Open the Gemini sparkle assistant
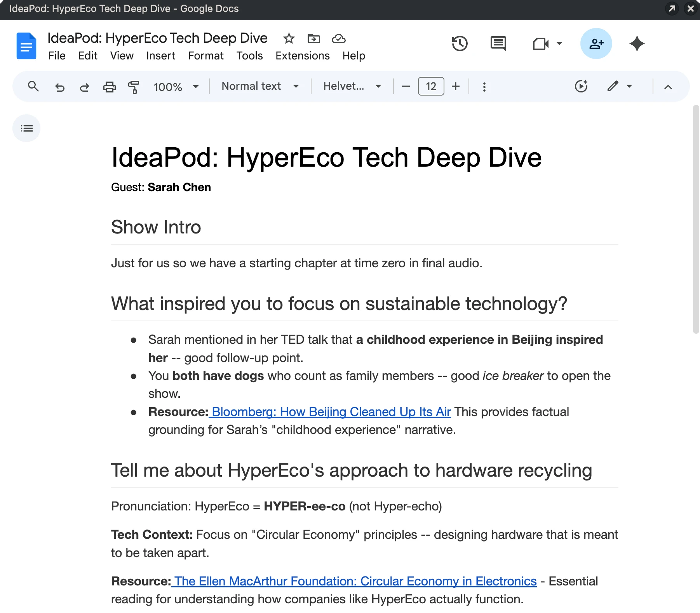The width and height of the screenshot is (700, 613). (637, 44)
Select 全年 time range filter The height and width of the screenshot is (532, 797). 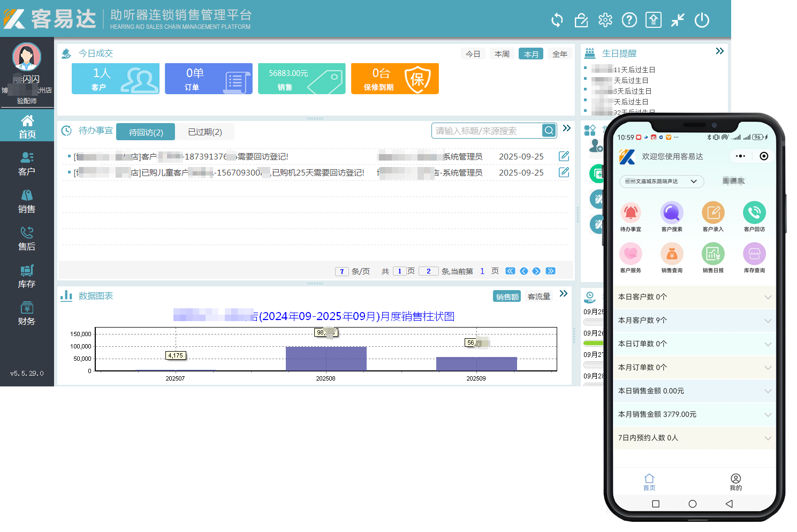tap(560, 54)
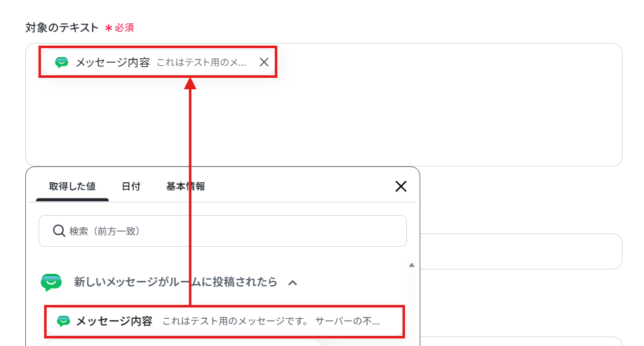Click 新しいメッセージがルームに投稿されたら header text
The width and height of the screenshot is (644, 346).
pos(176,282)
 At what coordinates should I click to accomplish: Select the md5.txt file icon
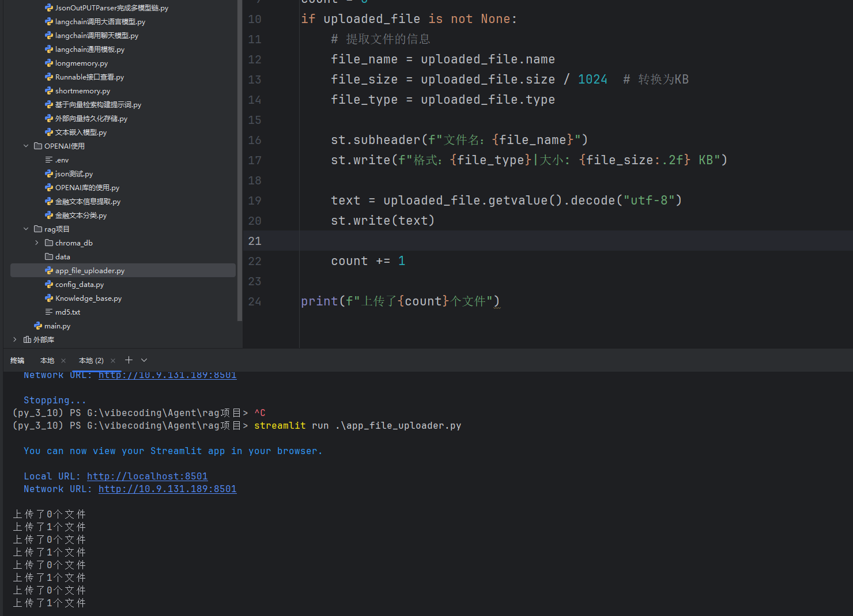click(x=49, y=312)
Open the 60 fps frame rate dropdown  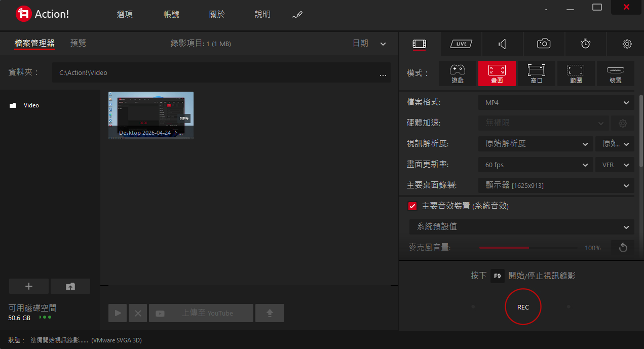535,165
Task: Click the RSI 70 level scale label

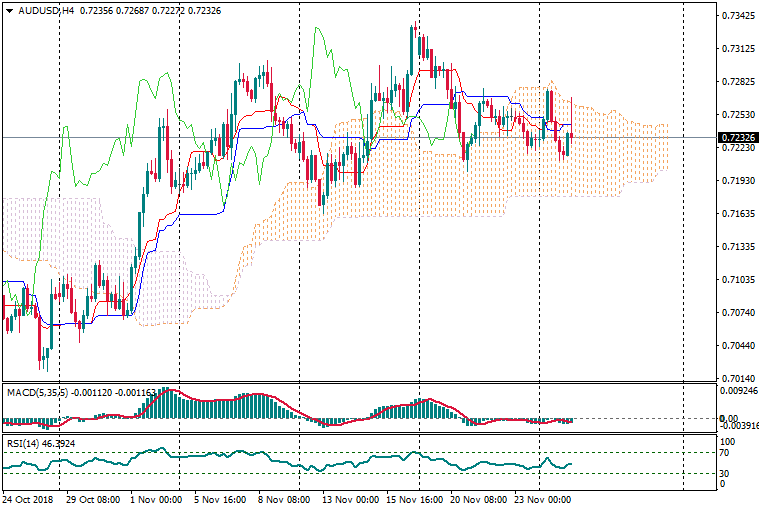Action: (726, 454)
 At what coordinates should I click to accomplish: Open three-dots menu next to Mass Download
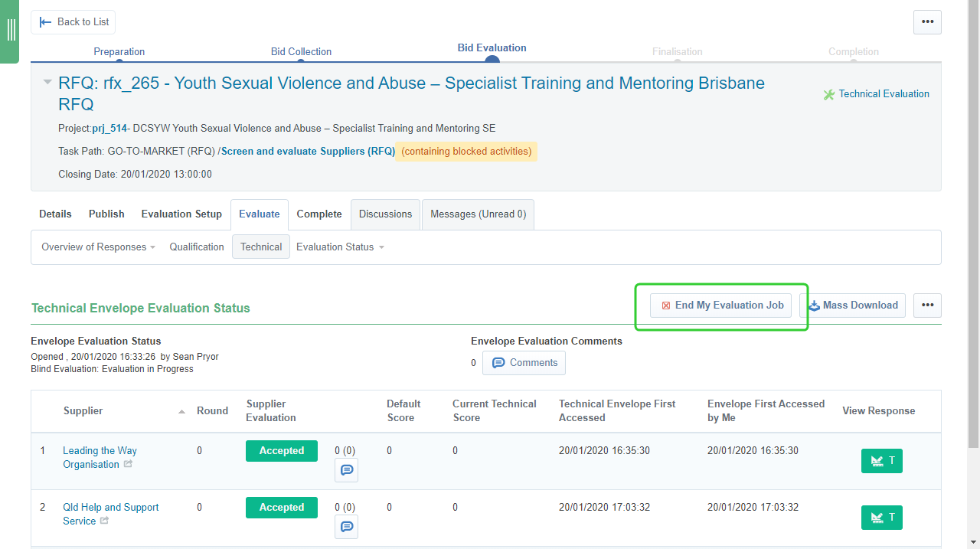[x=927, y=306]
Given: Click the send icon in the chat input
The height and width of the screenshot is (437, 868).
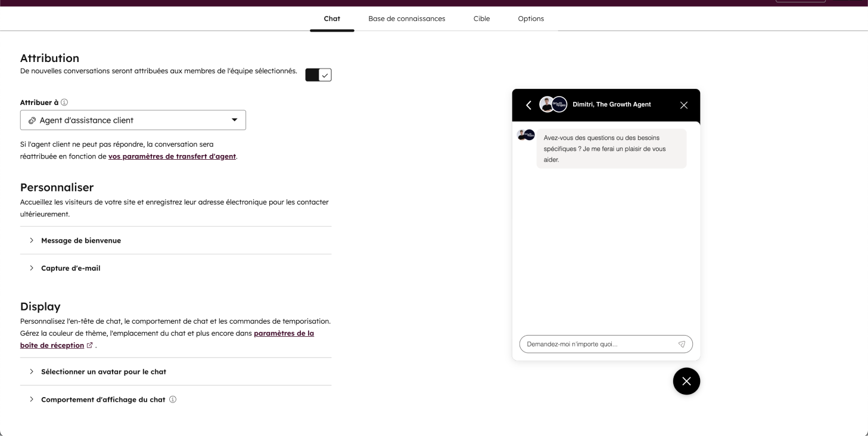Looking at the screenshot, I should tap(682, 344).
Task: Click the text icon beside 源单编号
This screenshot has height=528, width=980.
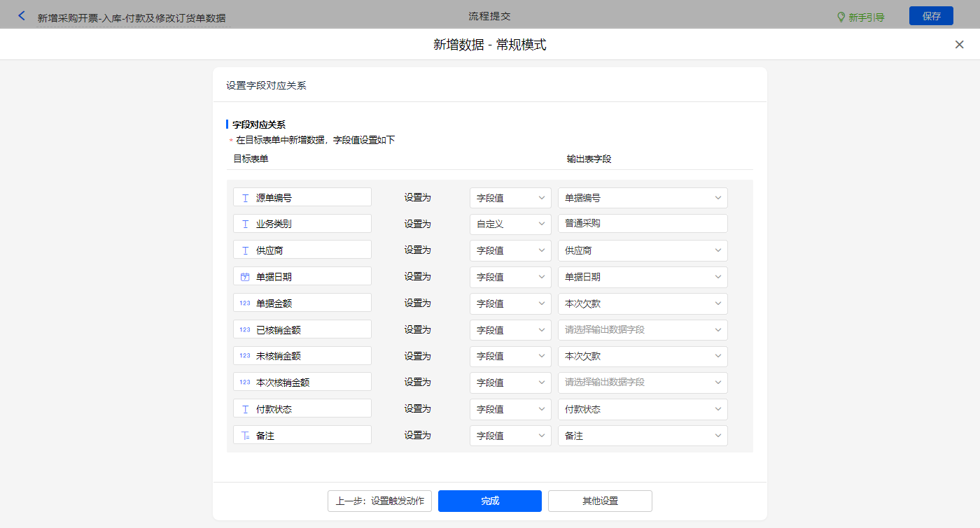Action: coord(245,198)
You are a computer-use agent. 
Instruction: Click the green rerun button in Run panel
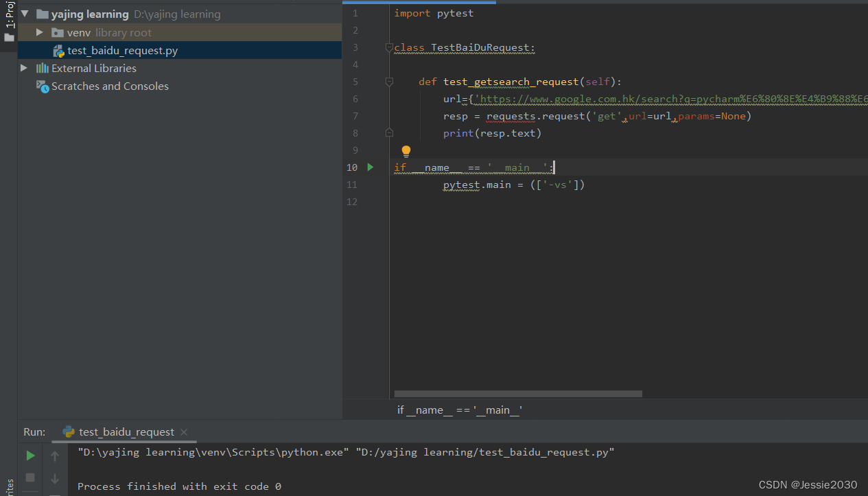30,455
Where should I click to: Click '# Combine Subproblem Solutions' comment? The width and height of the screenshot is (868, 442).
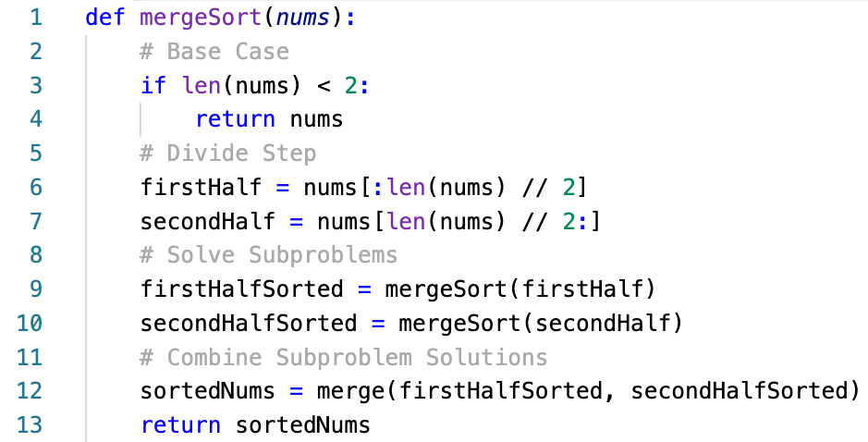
□ □ □ □
The answer should consist solely of the lines from the one containing "Instruction: Click the" through the last line of the material, copied exactly, with pictures left out.

§ Output of the exercise:
Instruction: Click the green rerun button in Run panel
30,455
Where should I click to: Click '# Combine Subproblem Solutions' comment? The width and height of the screenshot is (868, 442).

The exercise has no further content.